§ EXERCISE AIM
After locating the line with "This screenshot has width=210, height=463." in the data that follows, return it and every later line exactly, up to and including the line with "Task: Open the economic calendar".

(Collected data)
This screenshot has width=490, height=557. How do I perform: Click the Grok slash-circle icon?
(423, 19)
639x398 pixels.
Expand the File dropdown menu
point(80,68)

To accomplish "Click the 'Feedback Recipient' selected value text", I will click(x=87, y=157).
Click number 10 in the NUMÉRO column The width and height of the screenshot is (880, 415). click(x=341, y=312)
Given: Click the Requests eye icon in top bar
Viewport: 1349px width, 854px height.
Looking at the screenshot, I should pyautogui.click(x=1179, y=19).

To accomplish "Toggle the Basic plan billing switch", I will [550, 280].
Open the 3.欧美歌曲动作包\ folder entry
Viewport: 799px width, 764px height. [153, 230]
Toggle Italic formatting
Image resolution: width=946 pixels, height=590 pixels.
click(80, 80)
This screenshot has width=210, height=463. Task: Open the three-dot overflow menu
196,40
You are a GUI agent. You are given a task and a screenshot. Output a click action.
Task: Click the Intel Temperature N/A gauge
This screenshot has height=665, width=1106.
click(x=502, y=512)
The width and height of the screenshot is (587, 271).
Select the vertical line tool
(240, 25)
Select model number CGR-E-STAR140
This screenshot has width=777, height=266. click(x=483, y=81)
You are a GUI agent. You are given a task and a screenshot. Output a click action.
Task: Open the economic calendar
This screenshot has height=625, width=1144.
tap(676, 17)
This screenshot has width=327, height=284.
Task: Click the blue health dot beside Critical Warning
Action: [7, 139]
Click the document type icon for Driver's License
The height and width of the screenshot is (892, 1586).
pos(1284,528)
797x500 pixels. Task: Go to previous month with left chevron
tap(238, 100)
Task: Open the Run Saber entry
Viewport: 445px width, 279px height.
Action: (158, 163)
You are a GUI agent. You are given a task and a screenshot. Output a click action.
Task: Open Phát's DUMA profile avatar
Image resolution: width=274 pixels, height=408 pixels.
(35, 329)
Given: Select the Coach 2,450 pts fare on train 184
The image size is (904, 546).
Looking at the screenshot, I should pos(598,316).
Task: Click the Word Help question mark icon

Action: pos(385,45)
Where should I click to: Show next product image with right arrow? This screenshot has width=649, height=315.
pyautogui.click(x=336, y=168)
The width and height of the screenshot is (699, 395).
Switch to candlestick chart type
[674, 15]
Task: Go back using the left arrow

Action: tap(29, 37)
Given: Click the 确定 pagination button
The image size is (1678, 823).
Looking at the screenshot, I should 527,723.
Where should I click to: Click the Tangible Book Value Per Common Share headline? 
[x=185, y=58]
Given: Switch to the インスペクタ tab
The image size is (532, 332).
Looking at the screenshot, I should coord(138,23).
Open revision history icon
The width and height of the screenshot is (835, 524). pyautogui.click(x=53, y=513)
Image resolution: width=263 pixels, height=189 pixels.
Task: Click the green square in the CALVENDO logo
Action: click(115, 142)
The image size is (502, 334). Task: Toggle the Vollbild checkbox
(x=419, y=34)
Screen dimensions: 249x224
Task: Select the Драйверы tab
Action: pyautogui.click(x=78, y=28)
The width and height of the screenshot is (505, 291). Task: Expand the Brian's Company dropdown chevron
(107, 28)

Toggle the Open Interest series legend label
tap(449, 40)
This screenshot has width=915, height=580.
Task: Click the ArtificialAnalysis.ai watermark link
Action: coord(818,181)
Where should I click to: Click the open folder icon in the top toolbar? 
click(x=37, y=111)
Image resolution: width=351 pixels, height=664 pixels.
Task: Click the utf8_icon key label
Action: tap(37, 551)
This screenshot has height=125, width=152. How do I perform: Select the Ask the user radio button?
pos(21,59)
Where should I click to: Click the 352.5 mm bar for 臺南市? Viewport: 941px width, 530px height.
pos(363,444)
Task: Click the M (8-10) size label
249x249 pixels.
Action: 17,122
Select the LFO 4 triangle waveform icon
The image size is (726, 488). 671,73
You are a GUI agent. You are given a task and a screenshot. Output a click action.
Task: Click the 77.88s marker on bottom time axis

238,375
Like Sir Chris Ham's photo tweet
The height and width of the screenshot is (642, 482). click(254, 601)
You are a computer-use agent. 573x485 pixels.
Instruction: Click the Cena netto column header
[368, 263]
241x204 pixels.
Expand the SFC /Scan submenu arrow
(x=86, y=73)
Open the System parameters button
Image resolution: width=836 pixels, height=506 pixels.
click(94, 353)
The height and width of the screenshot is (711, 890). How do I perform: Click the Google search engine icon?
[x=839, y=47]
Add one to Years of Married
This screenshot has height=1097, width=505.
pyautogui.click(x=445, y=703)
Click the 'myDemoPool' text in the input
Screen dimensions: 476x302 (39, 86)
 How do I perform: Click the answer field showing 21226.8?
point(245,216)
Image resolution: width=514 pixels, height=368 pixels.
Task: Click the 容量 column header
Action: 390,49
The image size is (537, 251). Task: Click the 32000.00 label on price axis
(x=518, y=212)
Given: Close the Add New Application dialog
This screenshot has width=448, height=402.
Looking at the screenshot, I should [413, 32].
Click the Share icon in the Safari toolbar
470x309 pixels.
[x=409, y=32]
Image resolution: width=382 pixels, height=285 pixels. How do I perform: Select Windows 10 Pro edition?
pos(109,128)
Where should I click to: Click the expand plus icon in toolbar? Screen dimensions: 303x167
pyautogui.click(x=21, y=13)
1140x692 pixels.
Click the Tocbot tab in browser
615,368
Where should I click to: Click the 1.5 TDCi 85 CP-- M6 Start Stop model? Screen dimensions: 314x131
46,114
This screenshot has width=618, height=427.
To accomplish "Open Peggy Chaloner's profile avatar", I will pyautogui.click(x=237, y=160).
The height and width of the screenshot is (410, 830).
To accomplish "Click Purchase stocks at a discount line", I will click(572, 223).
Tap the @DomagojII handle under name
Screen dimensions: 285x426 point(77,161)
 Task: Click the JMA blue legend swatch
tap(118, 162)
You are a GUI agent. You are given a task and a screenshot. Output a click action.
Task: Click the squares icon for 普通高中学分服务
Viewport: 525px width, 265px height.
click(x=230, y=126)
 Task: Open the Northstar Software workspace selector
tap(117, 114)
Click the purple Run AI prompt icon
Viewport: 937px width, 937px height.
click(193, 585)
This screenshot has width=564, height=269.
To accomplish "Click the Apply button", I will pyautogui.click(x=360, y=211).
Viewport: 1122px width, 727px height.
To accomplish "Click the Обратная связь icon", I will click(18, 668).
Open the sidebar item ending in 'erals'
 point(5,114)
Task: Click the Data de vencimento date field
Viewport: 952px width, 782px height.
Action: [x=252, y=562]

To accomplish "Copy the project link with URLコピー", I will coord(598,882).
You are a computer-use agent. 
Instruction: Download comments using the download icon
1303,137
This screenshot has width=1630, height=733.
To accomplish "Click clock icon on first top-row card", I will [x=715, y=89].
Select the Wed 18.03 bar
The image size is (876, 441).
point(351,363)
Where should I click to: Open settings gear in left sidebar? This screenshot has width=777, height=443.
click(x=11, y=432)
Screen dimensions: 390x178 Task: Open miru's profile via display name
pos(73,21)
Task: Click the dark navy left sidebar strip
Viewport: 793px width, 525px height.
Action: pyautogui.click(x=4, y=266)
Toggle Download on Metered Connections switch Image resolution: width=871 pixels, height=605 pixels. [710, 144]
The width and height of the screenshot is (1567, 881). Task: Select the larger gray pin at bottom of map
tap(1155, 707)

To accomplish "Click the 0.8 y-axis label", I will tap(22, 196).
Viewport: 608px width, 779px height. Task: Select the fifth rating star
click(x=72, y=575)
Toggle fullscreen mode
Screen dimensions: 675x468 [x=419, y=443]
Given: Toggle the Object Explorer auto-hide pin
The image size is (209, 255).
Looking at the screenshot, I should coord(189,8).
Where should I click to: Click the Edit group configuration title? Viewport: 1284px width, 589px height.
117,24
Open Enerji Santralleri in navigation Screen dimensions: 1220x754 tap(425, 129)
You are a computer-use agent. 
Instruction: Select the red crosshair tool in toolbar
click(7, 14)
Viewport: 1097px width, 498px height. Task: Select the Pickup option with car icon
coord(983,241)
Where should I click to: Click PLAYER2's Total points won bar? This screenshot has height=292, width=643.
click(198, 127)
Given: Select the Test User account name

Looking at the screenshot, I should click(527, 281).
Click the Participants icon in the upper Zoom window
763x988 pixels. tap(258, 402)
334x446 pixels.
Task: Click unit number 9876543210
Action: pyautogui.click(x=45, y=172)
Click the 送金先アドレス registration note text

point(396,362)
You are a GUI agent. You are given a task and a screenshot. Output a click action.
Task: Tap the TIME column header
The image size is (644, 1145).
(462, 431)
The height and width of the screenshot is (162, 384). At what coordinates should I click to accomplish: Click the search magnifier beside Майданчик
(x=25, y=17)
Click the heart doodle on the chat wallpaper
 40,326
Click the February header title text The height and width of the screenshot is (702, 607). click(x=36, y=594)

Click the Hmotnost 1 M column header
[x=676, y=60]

§ PROBLEM SOLUTION
This screenshot has width=210, height=463. Task: Open the three-dot overflow menu
196,40
You are a GUI agent. You are given a task and a screenshot. Output a click action.
Task: Click the Intel Temperature N/A gauge
This screenshot has height=665, width=1106.
click(x=502, y=512)
The width and height of the screenshot is (587, 271).
Select the vertical line tool
(240, 25)
Select model number CGR-E-STAR140
This screenshot has width=777, height=266. click(x=483, y=81)
You are a GUI agent. You are given a task and a screenshot. Output a click action.
Task: Open the economic calendar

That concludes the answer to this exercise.